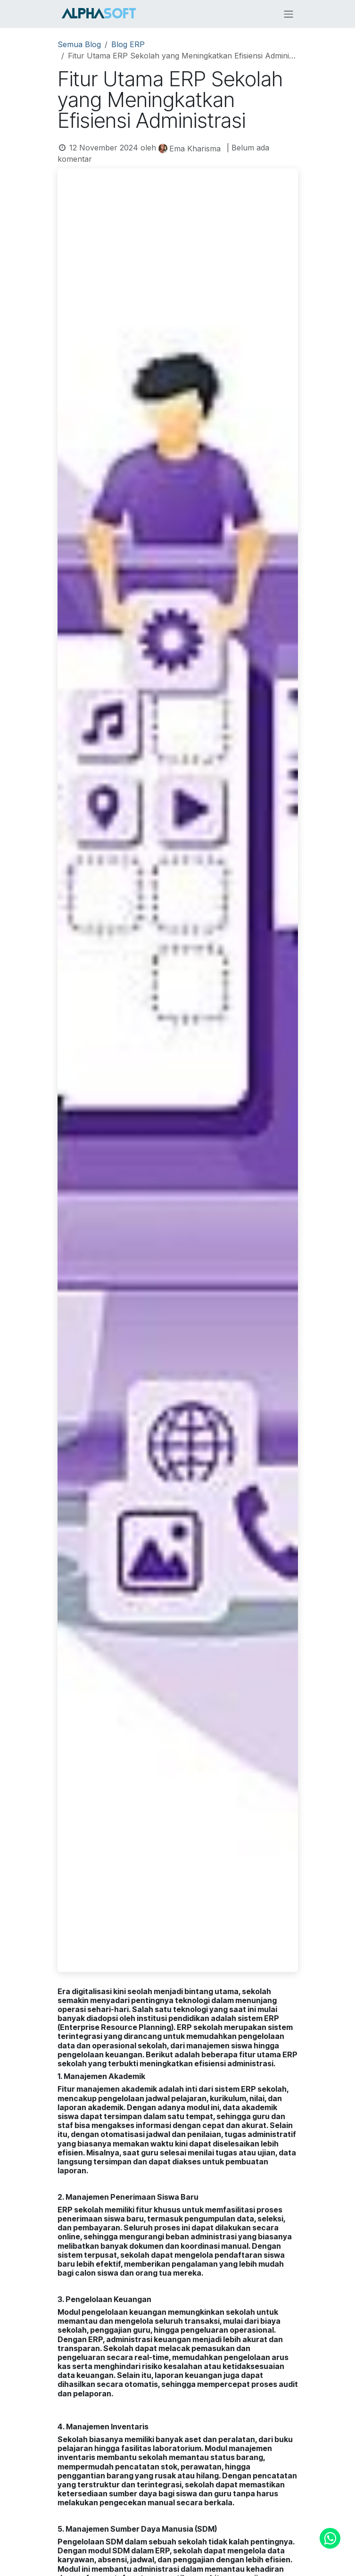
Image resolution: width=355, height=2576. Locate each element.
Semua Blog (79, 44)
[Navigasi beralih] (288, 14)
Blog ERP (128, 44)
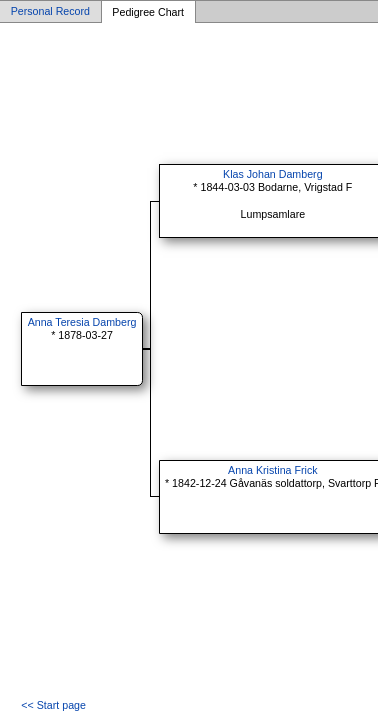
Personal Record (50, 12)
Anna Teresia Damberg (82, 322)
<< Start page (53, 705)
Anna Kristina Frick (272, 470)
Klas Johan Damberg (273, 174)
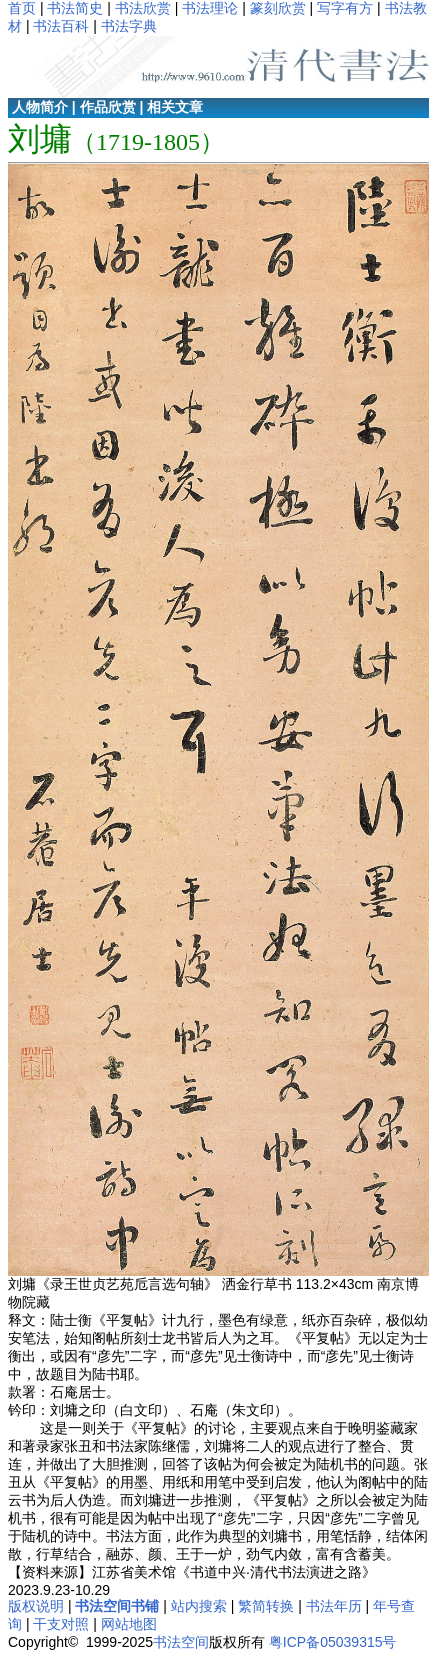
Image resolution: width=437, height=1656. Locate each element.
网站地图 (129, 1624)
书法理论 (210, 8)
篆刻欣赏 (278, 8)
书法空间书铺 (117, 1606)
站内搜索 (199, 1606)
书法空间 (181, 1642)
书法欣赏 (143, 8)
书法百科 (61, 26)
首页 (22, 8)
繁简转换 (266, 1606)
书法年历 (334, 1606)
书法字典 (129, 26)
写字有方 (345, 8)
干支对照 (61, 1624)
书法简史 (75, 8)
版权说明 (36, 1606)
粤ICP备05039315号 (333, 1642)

==

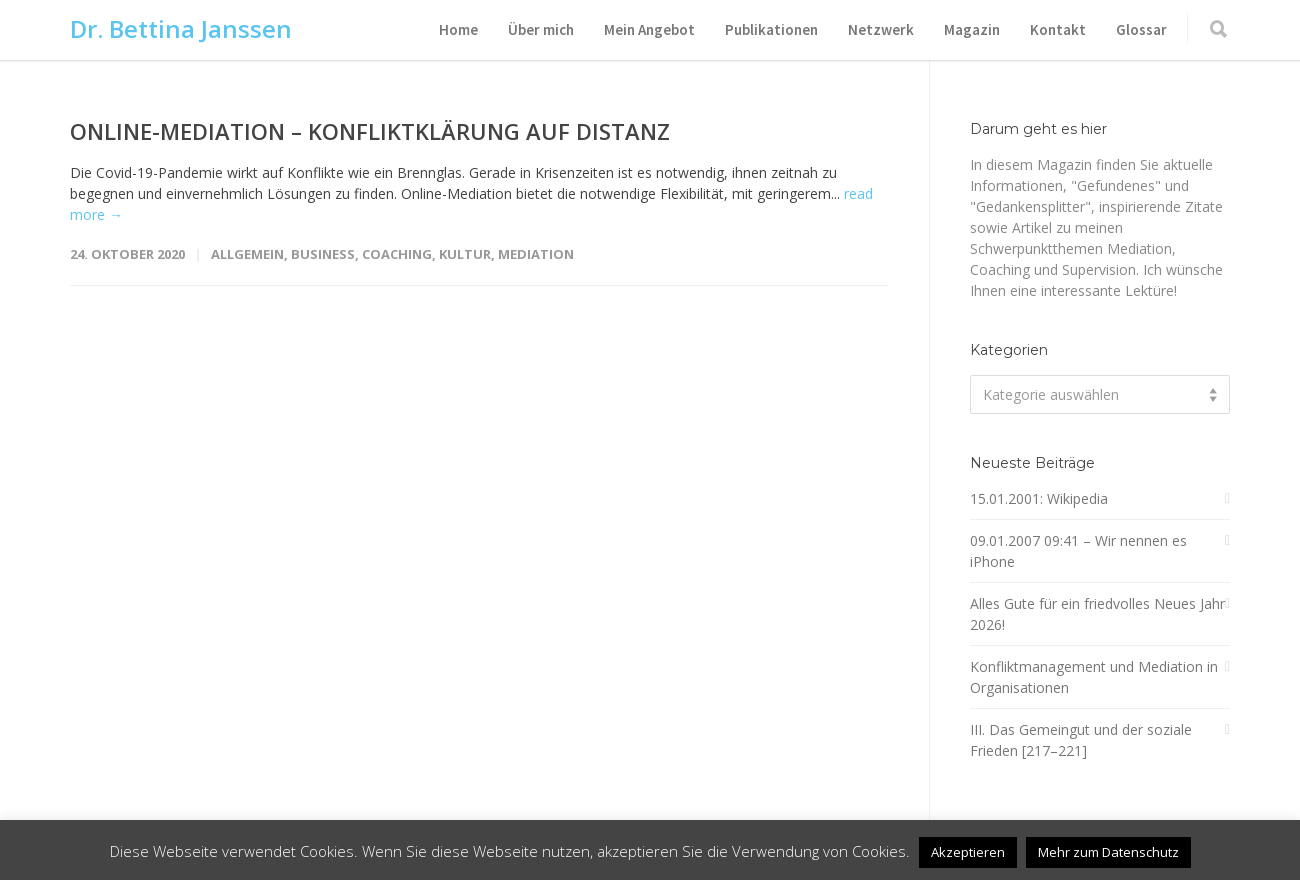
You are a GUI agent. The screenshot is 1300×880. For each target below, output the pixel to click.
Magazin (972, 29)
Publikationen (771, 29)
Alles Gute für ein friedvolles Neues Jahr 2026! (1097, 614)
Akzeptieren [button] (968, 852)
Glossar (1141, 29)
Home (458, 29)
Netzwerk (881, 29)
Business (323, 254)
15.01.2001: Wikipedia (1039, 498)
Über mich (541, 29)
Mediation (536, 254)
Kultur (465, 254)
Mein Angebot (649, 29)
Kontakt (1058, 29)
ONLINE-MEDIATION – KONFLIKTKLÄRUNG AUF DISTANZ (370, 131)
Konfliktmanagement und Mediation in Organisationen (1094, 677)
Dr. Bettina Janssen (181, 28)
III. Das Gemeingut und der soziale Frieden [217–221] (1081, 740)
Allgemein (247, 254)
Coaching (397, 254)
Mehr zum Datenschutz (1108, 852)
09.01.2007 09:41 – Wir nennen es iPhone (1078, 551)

**TASK TO CARRY OUT:**
Arrange the rows as a numbered list, starting with the row that contains "Kontakt (1058, 29)" and going on through the row that contains "09.01.2007 09:41 –", both included. Leave out any blank lines.

**CORRECT RESULT:**
1. Kontakt (1058, 29)
2. ONLINE-MEDIATION – KONFLIKTKLÄRUNG AUF DISTANZ (370, 131)
3. Konfliktmanagement und Mediation in Organisationen (1094, 677)
4. Dr. Bettina Janssen (181, 28)
5. III. Das Gemeingut und der soziale Frieden [217–221] (1081, 740)
6. Allgemein (247, 254)
7. Coaching (397, 254)
8. Mehr zum Datenschutz (1108, 852)
9. 09.01.2007 09:41 – Wir nennen es iPhone (1078, 551)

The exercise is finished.